• Pixel coordinate grounding data:
▬▬▬▬▬▬

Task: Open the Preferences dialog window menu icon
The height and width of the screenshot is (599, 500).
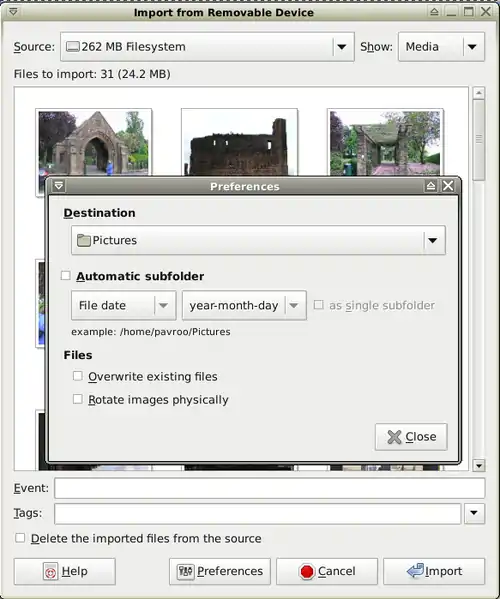Action: 58,186
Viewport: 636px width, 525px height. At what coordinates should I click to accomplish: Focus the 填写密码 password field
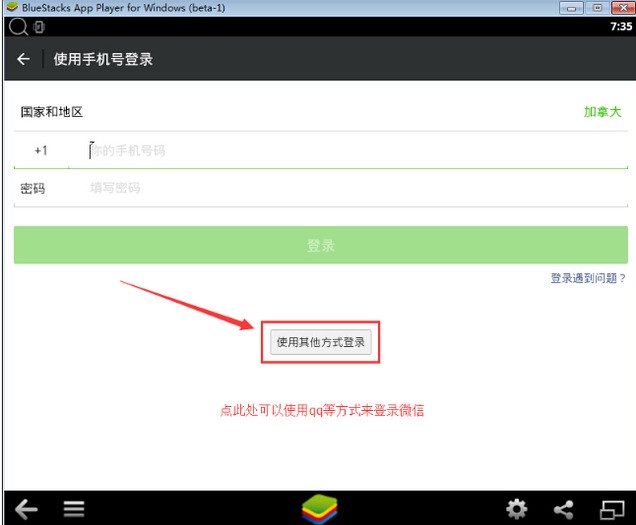point(349,188)
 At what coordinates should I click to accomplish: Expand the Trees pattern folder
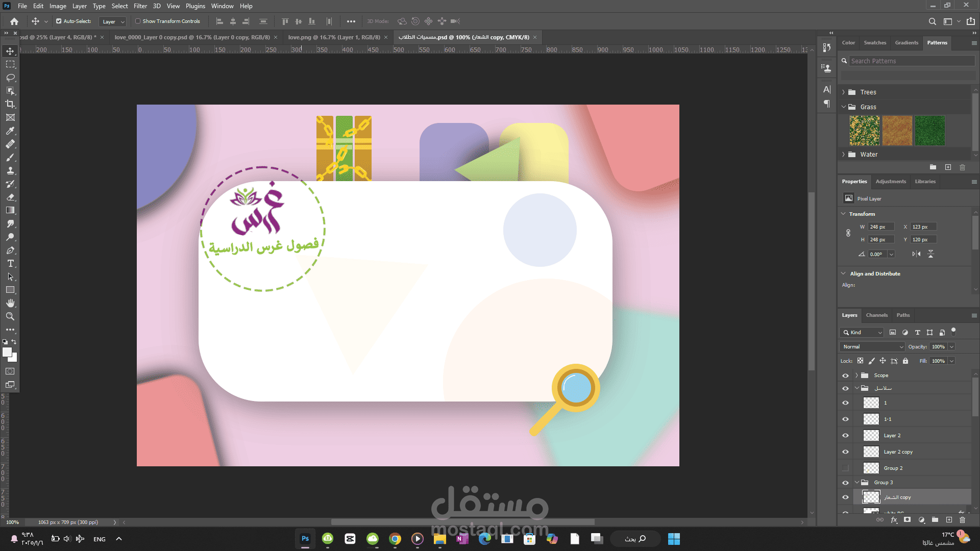click(x=843, y=92)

▬▬▬▬▬▬

In your copy, repeat each record exactly and include no pictures.

• Exercise solution:
Task: Open the Preferences dialog window menu icon
The height and width of the screenshot is (599, 500).
Action: 58,186
Viewport: 636px width, 525px height. At what coordinates should I click to accomplish: Focus the 填写密码 password field
point(349,188)
 At what coordinates should I click to accomplish: Expand the Trees pattern folder
click(x=843, y=92)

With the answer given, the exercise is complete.